*WORK TO BE COMPLETED*: Copy the data word for word, starting at the line that contains "You are a computer-use agent. 886x422 pixels." and stopping after the line that contains "The height and width of the screenshot is (167, 335).". Omit the pictures from your copy.

*LISTED RECORDS*:

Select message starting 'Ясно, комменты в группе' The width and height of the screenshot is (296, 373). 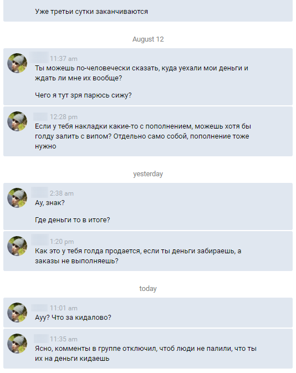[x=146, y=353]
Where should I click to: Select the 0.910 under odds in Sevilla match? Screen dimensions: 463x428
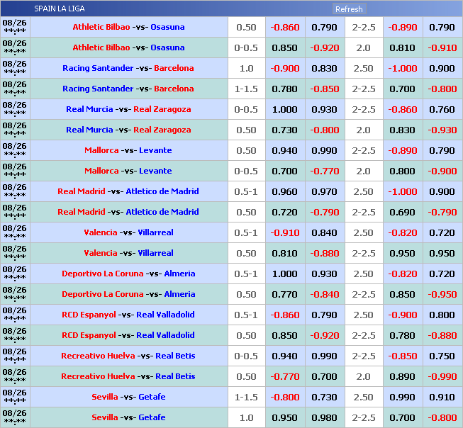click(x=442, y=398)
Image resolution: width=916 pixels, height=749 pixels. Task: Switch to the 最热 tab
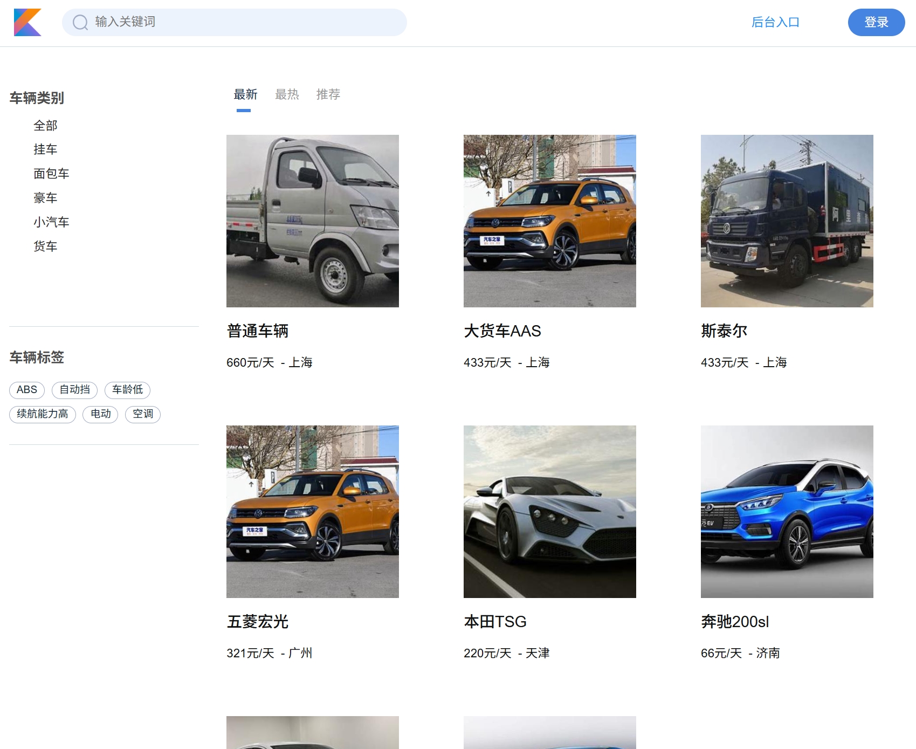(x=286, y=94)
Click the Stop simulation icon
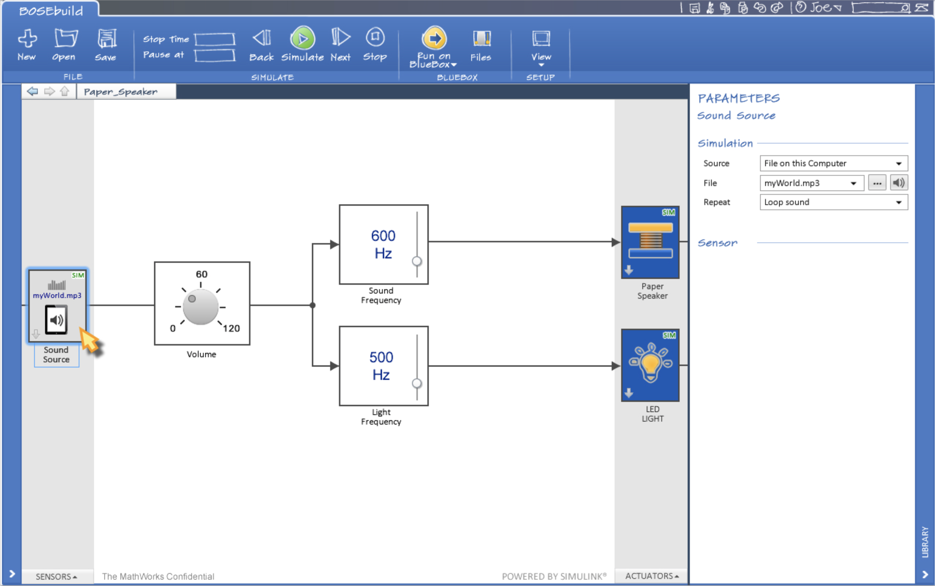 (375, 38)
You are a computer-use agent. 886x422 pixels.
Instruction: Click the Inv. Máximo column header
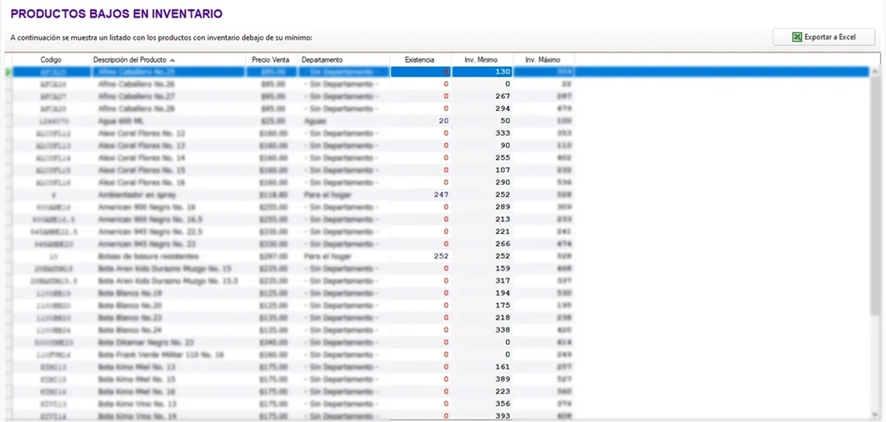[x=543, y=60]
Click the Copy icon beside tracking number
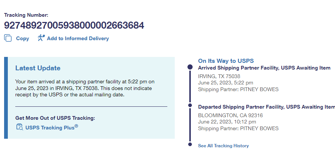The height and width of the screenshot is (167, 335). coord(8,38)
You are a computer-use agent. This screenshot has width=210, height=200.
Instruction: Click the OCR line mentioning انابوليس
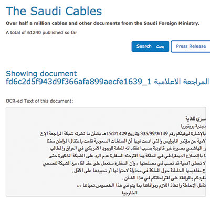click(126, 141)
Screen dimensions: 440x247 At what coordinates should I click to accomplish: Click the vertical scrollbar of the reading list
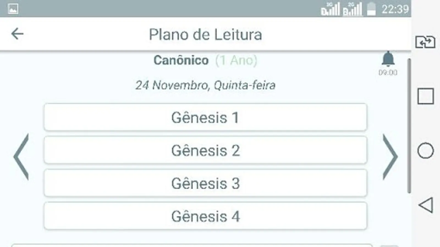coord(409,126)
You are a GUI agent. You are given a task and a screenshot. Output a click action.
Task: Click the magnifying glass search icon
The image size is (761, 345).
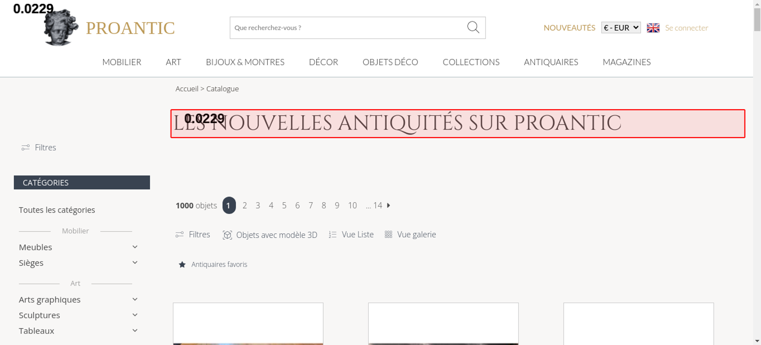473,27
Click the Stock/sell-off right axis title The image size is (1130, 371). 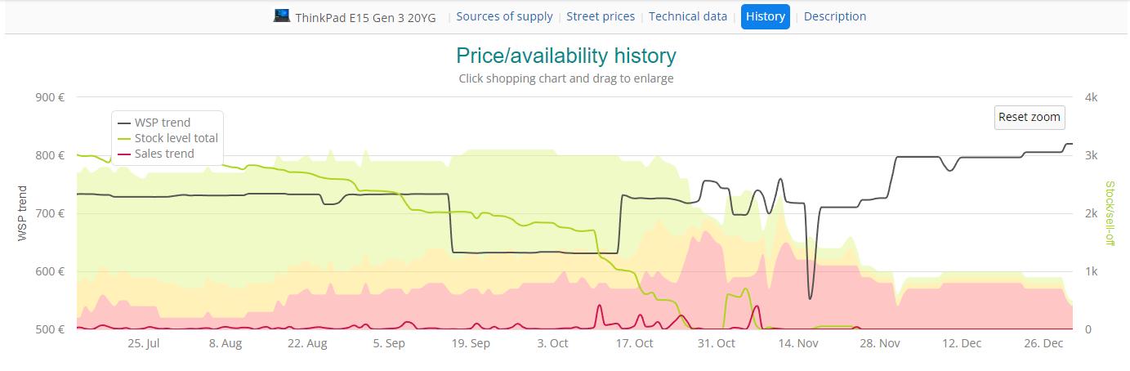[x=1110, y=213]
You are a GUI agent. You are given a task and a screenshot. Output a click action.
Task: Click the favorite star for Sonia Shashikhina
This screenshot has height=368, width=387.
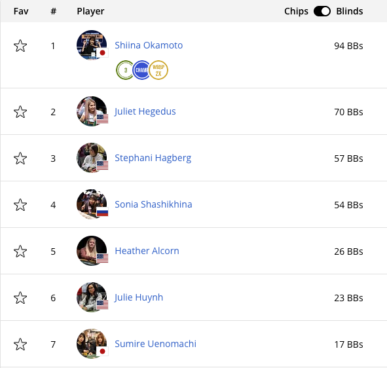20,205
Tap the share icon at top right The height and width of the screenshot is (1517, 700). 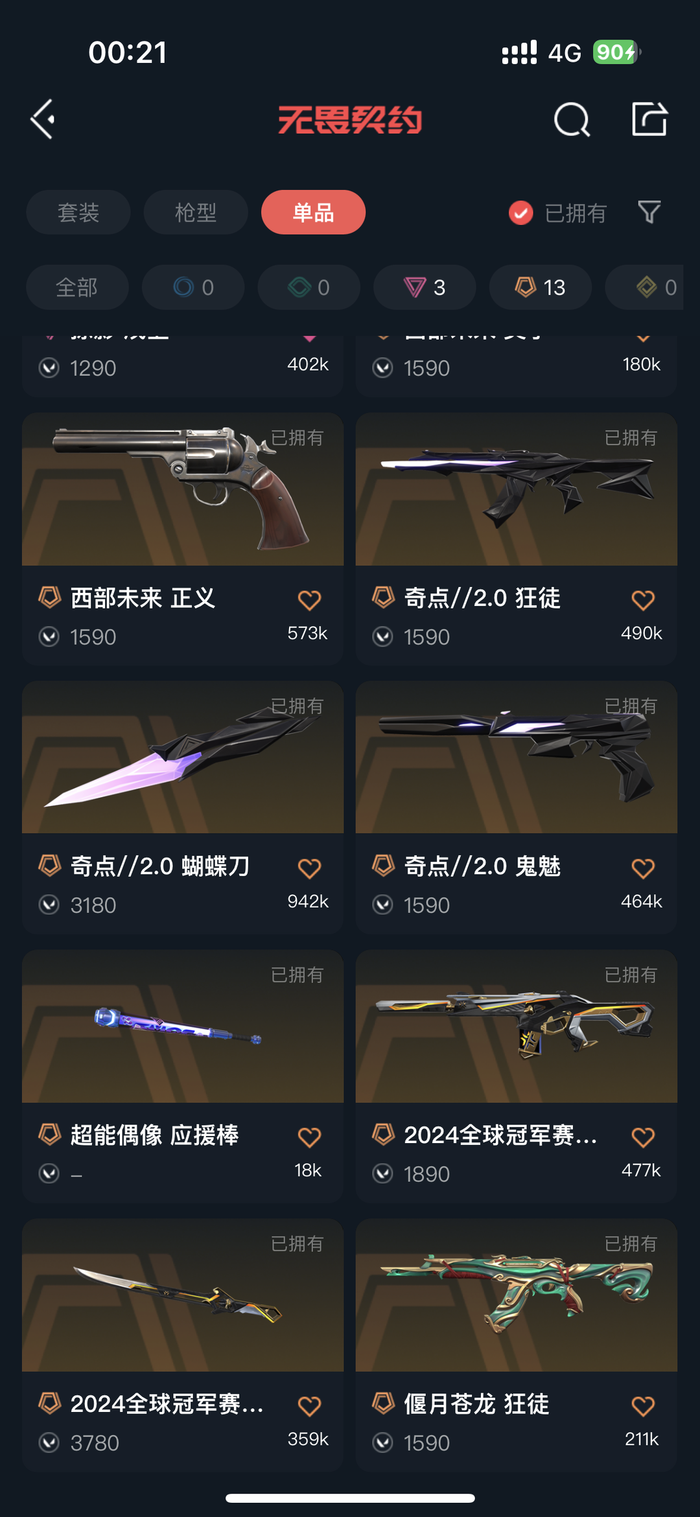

*WRITTEN ANSWER*:
You are a computer-use agent. 886x422 pixels.
Instruction: Click the Inv. Máximo column header
[x=543, y=60]
Click the Copy icon beside tracking number
The height and width of the screenshot is (167, 335). coord(8,38)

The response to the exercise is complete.